I absolutely love your pictures, and am so looking forward to the rest of your report!
Beautiful pictures. What camera do you use?
Friends stayed at Hotel des Grand Hommes several years ago on their honeymoon and really liked it. Another friend is currently asking me for recs for a Paris trip he is taking with his mother next spring. I think I might tell him about this hotel. Do you recall which room(s) you were in?
You have such a great eye for taking photos. Looking forward to the rest of your TR!
Your photos are amazing! They make me want to go back just to take better pictures. I'm always so busy gawking and aaahhhing that I don't pay enough attention to details as you clearly have done. Beautiful! Thank you! Can't wait for the rest of your report.
Hi,
Thank you for the compliments - glad you like my photos!
Leely, I have a Canon 30D but more importantly a nice lens - the Canon 24-105 F4L. I don't recall the room numbers, I'm sorry! I can tell you they did not face the front street (Pantheon). I would definitely recommend this hotel. The rooms are well appointed, with a good sized and modern bathrooms (not massive bathrooms but quite acceptable in size - you're not stepping over the bidet in other words, haha). I didn't take photos of the rooms, alas, but I think you can find them on the website. You also cannot beat the location. You do have a little bit of a hill to descend/climb if you are walking towards Notre Dame, so if his mother has difficulties walking that may be a consideration but the metro is just down Rue Soufflot towards Luxembourg Gardens, not too far. My Dad has knee issues as I mentioned and had no problems getting around whatsoever so it's not a dreadful climb - just a hill.
I'm actually heading out the door soon to cheer on several friends for the Marine Corps Marathon today, so I will post more of the TR later. Thank you so much for reading and I am pleased to hear you like my photos.

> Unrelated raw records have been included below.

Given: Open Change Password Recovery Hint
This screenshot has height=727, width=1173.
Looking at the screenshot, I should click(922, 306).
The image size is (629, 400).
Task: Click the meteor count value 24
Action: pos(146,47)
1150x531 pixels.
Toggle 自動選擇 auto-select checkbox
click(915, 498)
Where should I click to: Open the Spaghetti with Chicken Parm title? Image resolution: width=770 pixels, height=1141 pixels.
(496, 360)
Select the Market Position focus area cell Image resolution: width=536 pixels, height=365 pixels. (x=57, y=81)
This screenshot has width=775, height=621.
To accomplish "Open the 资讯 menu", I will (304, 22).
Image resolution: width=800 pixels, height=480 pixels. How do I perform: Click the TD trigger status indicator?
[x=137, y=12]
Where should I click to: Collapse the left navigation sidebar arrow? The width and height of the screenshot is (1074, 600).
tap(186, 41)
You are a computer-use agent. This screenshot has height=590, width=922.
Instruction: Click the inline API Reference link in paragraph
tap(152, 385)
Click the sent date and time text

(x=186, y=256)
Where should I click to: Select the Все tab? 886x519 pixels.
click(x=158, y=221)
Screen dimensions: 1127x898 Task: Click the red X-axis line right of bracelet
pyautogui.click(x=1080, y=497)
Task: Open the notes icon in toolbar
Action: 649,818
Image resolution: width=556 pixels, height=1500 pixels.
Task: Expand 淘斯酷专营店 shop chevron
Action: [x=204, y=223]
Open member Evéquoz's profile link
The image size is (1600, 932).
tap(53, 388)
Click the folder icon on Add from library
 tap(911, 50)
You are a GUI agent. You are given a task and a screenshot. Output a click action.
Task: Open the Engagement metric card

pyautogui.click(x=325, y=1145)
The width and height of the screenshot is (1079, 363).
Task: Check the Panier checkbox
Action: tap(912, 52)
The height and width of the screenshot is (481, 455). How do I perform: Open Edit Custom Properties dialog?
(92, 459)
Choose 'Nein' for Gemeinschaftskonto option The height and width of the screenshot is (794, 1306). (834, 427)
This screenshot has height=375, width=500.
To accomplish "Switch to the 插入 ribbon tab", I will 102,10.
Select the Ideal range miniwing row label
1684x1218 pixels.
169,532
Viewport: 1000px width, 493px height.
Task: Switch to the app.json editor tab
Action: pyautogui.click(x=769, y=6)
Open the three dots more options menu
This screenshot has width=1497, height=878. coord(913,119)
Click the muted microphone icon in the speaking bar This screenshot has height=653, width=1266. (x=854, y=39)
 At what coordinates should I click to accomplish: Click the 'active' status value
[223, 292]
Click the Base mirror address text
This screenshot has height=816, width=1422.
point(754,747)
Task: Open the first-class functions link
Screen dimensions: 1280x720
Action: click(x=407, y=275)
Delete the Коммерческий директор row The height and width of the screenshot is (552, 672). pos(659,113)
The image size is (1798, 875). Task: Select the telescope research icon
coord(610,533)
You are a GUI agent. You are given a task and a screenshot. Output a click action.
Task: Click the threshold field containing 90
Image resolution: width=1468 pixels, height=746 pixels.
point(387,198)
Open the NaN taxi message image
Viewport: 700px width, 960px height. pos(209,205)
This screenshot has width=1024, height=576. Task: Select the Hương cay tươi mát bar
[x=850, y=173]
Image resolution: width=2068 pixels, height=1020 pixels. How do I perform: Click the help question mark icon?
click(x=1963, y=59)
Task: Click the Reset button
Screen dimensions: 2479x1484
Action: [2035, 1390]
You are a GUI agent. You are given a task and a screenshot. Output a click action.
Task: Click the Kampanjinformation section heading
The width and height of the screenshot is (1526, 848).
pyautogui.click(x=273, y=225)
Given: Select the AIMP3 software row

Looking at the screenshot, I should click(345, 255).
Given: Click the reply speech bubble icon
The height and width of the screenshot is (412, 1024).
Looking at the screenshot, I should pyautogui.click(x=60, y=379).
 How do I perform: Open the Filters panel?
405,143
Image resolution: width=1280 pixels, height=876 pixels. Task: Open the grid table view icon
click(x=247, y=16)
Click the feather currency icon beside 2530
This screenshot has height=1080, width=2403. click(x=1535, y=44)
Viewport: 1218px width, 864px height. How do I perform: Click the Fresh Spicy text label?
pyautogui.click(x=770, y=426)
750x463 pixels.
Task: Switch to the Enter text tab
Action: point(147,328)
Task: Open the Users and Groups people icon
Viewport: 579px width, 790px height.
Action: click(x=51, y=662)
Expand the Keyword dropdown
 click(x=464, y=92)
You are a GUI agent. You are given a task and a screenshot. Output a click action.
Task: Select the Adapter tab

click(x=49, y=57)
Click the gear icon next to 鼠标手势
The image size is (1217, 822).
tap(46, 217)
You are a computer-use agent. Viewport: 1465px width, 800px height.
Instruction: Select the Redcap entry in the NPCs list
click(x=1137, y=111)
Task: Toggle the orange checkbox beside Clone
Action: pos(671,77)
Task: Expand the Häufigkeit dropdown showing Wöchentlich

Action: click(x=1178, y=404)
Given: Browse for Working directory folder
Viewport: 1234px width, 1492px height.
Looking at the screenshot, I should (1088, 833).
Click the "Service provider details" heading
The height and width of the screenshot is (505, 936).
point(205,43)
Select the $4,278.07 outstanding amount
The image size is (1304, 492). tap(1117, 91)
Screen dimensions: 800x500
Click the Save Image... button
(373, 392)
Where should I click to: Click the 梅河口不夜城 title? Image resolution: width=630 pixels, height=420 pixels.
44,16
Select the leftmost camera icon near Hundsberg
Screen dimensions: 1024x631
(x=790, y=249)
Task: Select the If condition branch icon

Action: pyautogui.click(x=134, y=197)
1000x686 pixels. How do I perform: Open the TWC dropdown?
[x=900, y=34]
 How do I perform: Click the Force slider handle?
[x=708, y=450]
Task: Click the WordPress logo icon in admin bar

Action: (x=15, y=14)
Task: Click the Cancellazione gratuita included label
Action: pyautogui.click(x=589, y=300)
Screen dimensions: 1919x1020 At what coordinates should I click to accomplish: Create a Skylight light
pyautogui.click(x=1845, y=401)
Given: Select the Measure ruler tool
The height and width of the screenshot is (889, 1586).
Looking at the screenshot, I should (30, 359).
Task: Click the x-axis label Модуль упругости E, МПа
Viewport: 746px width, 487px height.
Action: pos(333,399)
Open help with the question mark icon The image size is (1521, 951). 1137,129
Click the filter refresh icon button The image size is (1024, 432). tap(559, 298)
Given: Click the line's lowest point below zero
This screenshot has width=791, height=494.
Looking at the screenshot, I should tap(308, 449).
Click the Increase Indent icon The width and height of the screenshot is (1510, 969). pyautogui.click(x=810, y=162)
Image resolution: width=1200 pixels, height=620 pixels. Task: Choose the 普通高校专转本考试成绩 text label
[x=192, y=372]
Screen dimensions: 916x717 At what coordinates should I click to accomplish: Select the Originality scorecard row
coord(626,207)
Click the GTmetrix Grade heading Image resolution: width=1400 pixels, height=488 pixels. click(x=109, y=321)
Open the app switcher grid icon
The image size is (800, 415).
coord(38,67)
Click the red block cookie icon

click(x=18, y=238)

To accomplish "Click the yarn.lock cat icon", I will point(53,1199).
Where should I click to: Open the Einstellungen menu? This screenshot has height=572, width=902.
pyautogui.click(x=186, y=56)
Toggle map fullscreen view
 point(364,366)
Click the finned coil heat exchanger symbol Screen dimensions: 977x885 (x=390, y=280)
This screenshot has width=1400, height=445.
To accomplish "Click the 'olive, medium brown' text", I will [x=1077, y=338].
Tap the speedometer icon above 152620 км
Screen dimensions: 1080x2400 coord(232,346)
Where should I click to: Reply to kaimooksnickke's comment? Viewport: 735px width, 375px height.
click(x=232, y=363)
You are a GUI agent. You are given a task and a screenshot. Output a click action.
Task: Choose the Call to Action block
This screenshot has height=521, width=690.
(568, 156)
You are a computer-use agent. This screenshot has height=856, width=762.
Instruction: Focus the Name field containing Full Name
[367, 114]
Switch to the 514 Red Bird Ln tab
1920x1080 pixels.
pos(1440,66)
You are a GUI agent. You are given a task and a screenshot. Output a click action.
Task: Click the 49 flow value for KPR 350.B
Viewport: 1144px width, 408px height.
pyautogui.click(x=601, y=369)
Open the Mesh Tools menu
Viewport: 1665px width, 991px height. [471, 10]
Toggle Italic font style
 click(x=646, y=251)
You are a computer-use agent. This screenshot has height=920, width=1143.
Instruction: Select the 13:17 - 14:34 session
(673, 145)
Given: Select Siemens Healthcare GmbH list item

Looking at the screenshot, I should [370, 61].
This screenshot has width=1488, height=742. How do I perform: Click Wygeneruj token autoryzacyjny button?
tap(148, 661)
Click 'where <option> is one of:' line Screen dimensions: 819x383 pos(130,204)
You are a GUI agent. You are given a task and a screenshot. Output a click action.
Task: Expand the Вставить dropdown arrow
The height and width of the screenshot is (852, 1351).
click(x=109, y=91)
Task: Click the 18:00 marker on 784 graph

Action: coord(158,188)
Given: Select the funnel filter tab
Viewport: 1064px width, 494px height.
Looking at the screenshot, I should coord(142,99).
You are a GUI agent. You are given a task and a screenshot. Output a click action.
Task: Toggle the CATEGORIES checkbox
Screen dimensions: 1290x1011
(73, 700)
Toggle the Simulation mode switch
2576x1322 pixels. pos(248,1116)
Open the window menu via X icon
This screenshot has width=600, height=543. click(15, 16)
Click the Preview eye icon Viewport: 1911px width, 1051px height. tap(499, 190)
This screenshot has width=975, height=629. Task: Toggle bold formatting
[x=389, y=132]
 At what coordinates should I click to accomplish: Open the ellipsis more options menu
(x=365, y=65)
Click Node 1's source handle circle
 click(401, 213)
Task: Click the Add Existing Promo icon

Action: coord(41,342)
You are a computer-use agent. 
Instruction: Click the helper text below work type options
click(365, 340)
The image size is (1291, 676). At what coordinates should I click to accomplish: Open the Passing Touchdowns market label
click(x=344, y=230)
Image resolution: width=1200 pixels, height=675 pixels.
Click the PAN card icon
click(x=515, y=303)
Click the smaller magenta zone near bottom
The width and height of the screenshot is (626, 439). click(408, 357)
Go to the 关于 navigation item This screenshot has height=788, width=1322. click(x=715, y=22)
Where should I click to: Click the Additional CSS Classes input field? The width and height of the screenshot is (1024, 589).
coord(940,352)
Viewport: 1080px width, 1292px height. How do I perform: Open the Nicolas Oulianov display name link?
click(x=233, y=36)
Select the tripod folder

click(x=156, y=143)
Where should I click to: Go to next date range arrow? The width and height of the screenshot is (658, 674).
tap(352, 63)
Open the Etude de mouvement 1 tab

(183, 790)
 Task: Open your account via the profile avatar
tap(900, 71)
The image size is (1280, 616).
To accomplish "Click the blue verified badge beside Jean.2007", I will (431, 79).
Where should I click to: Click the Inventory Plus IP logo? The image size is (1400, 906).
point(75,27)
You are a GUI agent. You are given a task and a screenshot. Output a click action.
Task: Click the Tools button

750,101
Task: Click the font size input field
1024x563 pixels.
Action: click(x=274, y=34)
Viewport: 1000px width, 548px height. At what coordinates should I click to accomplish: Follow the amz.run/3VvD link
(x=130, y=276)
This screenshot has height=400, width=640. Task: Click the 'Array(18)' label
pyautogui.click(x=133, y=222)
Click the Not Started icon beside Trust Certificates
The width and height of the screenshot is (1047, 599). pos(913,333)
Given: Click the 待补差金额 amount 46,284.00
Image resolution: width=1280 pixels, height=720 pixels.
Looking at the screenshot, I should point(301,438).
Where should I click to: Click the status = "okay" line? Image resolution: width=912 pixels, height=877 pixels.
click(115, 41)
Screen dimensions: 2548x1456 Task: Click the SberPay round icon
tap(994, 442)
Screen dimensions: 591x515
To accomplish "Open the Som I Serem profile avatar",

I just want to put a marker down here so I can read the rest of your trip report, flygirl. You're off to a great start, and the photos are stunning.
By the way, there is something about taking a parent on a trip that strikes a particular chord with me. You pretty much had me hooked right there.
Anselm
love the photos... can't wait to get back to read more.
thanks for sharing.
Flygirl, it's not the camera and lens! Though they may help, it's your eye for details and angles, the ability to see the essential picture and cut out extraneous pieces, and making the best use of the controls that your camera has. Keep snapping that shutter.
Also continue the story! thanks!
Anselm, I spent some time this afternoon admiring your own photos! I see you had a trip to visit the WWI battlefields - in November I will be in Belgium and at least will make my way to Ieper.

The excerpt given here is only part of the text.